Until this year, asking that question was an indication that 1) it was 1945, 2) you were referring to your kid’s Little League team, 3) you were completely friggin’ nuts, or 4) it was before the bottom of the 8th, October 14th 2003. It’s not a question one would really ask — even on those occasions when it’s been warranted — cuz there was always a feeling way deep down inside, down where brats get processed and weird sounds emminate, that the Cubs would figure out a way to F it up. And they never failed to live up to that expectation.

If hope springs eternal, Cubs fans have perfected the art of it. We even created “wait until next year” in an attempt to throw down a gauntlet; a warning that the following season would be different. But that’s always been false hope, intended primarily to take the sting out of our yearly belly flop into the Sea of Ineptitude.
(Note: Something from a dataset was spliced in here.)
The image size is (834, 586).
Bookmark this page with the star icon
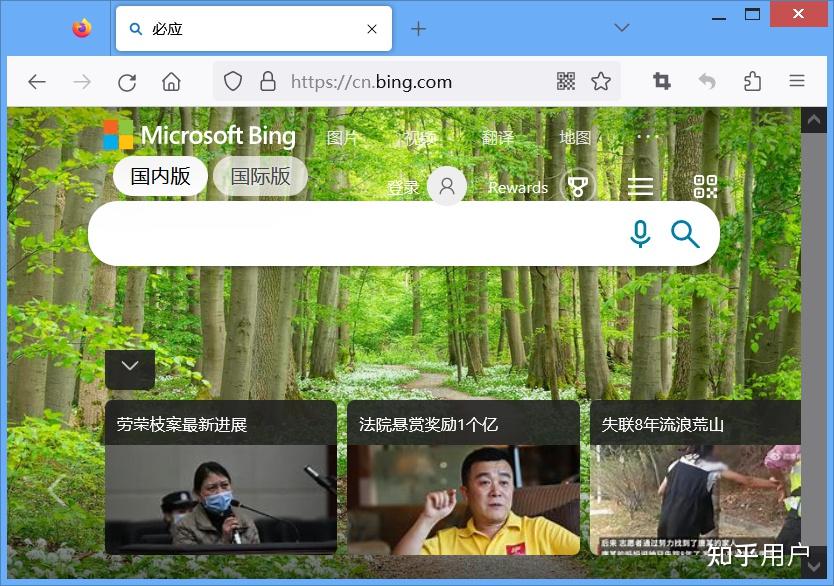coord(601,81)
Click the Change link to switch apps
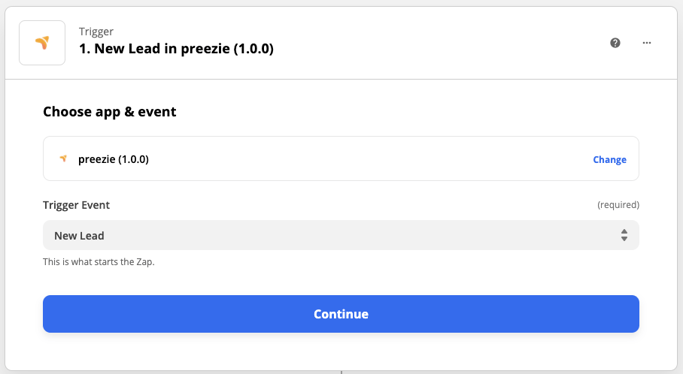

Still, we hope. And we have good reason to. When Harvard got here, and brought all that new-fangled baseball science with him from Boston, we expected something to happen. Of course, we expected something to happen when Lou was here, too, when the Tribune Company dropped $300 million on payroll, but it didn’t. Lou was like the embodiment of 100 years of pissed off Cubs fans; kicking dirt and screaming at umpires. Even though we loved that (and the umps always deserved it) that wasn’t  gonna get us to the Series. Fun to watch, but ultimately about as effective as Carlos Marmol. Epstein, on the other hand, took a crap ball club, won a couple of rings, and then brought his Ivy League ass to Chicago, arrogantly thinkin’ he could do the same thing here. Full disclosure; I wasn’t convinced until after July last year. But now … now I worship at the altar of that arrogant Ivy League ass. Maddon has had a lot to do with it, too, but Harvard was the one who brought him and all this talent here. So, hey, credit where credit is due, my friend.

Which brings me back to the original question: What happens if the Cubs win the Series? Well, first I’ll have to change my underwear. After that, I can imagine walkin’ out onto the stoop where my big Polish nose will be greeted by a preponderance ($10 word!) of barbecued billy goat in the air — a foul perfume, and yet as sweet as honey. I expect there will be a fair number of morons settin’ things on fire, as if burning cars says anything other than how stupid you are. And I think Ricketts, Harvard, Maddon and the entire team may live the rest of their natural lives without ever … EVER payin’ for another beer.

It could happen. It could happen this year, if our bull pen doesn’t start serving up meatballs, like they did last night. Even without Schwarber, we got a shot. And if we WIN? Well … Like SI said, it’s the last great American sports story yet to be told. The Red Sox have already done their thing — three times, in fact. (Greedy bastards.) We’ve had the Miracle on Ice, Bo Knows, and Don Larsen’s perfect game in the ’56 Series. And who the hell can forget Nipplegate; the “wardrobe malfunction” (yeah, sure it was) at the Superbowl?! Really, the only thing left is us winning the last game of the playoffs.

That could change Chicago forever. People might actually start expecting the Cubs to win on a regular basis, not just once every century or so. Those may be uncharted waters, pal, but I’ll take ’em over that lukewarm kiddie pool we’ve been swimmin’ in for a hundred years, any day.